(AVAILABLE RECORDS)

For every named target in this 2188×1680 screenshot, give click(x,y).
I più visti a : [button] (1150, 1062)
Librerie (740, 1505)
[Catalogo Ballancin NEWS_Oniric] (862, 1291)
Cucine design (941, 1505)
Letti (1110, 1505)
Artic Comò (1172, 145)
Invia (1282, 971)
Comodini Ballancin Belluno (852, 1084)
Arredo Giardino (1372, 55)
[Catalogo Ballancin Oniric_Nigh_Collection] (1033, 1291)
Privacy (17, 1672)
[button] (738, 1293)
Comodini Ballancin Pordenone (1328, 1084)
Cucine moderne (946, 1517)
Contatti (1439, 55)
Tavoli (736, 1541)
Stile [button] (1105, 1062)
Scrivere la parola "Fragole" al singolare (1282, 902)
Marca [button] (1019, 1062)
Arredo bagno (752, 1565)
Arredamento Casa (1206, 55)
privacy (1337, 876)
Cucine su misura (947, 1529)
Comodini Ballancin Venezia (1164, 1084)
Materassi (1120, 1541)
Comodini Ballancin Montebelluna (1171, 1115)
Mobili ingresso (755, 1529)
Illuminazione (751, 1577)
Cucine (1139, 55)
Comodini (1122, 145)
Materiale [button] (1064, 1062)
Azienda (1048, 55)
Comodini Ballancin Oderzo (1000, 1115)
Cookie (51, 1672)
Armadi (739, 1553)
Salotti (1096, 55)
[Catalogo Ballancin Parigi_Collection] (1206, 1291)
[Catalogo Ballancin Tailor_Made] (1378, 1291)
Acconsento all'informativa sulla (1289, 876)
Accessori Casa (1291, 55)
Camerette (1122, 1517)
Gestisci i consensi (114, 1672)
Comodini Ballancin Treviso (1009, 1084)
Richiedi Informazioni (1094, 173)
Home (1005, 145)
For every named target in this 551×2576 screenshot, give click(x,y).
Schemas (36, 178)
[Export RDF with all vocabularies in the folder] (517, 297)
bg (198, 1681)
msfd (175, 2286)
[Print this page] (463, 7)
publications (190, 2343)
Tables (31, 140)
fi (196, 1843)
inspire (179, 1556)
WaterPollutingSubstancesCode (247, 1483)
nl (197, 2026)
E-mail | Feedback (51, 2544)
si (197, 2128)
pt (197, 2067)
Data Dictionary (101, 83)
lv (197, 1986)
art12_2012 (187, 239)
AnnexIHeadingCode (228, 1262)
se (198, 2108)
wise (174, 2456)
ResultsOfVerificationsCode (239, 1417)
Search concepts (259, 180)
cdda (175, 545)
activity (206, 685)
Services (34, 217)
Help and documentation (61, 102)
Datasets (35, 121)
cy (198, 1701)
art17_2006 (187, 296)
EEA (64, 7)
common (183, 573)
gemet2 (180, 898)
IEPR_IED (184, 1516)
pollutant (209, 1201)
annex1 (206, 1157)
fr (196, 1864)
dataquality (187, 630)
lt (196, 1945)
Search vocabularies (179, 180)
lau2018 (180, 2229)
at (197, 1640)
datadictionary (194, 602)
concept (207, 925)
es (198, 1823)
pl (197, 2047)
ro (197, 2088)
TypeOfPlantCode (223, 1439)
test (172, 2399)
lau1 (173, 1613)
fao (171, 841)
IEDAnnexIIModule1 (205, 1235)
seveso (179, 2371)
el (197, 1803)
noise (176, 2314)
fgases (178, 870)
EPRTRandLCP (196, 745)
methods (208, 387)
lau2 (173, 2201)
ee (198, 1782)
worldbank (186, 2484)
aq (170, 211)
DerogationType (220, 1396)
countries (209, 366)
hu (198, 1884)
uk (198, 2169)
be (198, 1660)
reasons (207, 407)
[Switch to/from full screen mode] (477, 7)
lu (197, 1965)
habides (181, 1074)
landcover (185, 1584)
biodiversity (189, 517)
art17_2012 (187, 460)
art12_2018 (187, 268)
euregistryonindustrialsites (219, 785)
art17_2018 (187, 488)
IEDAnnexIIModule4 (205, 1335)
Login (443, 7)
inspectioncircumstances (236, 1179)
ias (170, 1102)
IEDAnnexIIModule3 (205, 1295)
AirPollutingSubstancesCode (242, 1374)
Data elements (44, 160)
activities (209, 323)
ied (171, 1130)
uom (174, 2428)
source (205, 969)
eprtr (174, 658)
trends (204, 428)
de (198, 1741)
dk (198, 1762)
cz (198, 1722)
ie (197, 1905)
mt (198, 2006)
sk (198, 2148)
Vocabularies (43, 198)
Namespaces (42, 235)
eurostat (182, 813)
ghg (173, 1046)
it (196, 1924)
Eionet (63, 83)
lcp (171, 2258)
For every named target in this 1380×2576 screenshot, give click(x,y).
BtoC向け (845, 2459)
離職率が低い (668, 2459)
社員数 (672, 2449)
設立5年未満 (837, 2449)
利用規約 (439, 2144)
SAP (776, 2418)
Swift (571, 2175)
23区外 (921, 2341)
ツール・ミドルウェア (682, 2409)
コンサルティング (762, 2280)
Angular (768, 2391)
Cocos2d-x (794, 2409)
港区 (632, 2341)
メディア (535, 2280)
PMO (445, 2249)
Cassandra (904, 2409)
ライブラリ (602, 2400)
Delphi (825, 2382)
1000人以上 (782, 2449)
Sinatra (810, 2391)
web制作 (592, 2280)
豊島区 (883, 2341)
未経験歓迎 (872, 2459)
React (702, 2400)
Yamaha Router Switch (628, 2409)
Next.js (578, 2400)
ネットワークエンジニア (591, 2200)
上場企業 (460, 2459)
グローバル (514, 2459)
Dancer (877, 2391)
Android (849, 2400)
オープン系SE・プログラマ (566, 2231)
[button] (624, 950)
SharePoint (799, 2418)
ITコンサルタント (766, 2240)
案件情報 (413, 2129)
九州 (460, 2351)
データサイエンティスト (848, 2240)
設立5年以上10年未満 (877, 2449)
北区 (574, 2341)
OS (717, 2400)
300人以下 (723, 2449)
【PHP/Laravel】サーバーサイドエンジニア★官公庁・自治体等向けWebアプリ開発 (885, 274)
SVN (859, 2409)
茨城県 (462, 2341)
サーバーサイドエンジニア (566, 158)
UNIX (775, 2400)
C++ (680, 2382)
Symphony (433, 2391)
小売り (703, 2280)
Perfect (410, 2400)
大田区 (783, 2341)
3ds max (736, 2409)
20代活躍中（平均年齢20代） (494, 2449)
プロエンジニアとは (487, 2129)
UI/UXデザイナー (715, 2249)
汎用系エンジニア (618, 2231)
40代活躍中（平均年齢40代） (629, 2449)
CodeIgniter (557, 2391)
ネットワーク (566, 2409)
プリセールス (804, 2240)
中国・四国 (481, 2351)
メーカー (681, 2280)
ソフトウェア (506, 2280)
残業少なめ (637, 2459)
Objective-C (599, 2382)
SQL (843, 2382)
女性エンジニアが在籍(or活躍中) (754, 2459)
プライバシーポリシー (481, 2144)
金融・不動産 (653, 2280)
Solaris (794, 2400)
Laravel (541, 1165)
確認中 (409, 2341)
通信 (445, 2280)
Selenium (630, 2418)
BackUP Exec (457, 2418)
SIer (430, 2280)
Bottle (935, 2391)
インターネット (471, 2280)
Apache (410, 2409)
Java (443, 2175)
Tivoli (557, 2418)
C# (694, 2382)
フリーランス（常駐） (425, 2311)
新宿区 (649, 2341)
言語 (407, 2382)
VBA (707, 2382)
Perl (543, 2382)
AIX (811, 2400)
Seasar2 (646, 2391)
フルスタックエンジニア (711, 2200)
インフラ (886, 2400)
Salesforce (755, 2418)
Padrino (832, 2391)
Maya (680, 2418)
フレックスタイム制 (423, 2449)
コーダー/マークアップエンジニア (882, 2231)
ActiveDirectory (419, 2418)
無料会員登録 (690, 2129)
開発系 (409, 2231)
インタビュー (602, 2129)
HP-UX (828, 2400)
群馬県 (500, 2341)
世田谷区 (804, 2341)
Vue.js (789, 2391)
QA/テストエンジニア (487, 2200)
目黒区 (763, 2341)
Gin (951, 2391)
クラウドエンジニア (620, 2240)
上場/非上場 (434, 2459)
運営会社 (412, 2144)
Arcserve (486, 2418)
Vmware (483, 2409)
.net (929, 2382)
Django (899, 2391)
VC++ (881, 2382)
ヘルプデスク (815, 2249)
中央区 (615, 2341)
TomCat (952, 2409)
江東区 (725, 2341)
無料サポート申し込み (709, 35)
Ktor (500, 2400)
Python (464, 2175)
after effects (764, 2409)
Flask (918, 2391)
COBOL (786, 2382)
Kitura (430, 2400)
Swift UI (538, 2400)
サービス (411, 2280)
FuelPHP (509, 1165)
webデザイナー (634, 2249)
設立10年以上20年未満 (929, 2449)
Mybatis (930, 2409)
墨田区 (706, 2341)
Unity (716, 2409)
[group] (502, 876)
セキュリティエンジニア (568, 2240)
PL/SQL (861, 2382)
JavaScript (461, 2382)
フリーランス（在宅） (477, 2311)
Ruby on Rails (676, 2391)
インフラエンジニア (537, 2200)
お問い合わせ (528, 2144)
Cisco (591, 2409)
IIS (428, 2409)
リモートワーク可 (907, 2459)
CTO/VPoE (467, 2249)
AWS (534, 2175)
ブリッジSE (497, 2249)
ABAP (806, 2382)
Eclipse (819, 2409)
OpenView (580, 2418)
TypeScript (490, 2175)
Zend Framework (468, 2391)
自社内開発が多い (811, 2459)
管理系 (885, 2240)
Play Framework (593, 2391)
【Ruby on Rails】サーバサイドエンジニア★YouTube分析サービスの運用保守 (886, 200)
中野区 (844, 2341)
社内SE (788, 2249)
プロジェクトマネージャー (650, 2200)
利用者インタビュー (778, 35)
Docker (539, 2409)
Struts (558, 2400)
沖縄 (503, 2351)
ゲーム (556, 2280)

(End AVAILABLE RECORDS)

### WORK TASK
In the data above, find the line that contains "Comodini Ballancin Montebelluna (1171, 1115)" and the line that contains "Cookie (51, 1672)". Repeat exactly those lines and every line between them, and only those.

### PROBLEM SOLUTION
Comodini Ballancin Montebelluna (1171, 1115)
Mobili ingresso (755, 1529)
Illuminazione (751, 1577)
Cucine (1139, 55)
Comodini (1122, 145)
Materiale [button] (1064, 1062)
Azienda (1048, 55)
Comodini Ballancin Oderzo (1000, 1115)
Cookie (51, 1672)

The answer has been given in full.